• _What you will do_
Reproduce the records below exactly as given.

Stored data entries

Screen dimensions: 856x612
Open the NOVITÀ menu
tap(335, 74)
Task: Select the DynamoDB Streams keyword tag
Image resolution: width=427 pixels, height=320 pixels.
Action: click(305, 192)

• _Response box_
Screen dimensions: 856x612
Open the NOVITÀ menu
tap(335, 74)
Task: Select the DynamoDB Streams keyword tag
Image resolution: width=427 pixels, height=320 pixels.
Action: click(305, 192)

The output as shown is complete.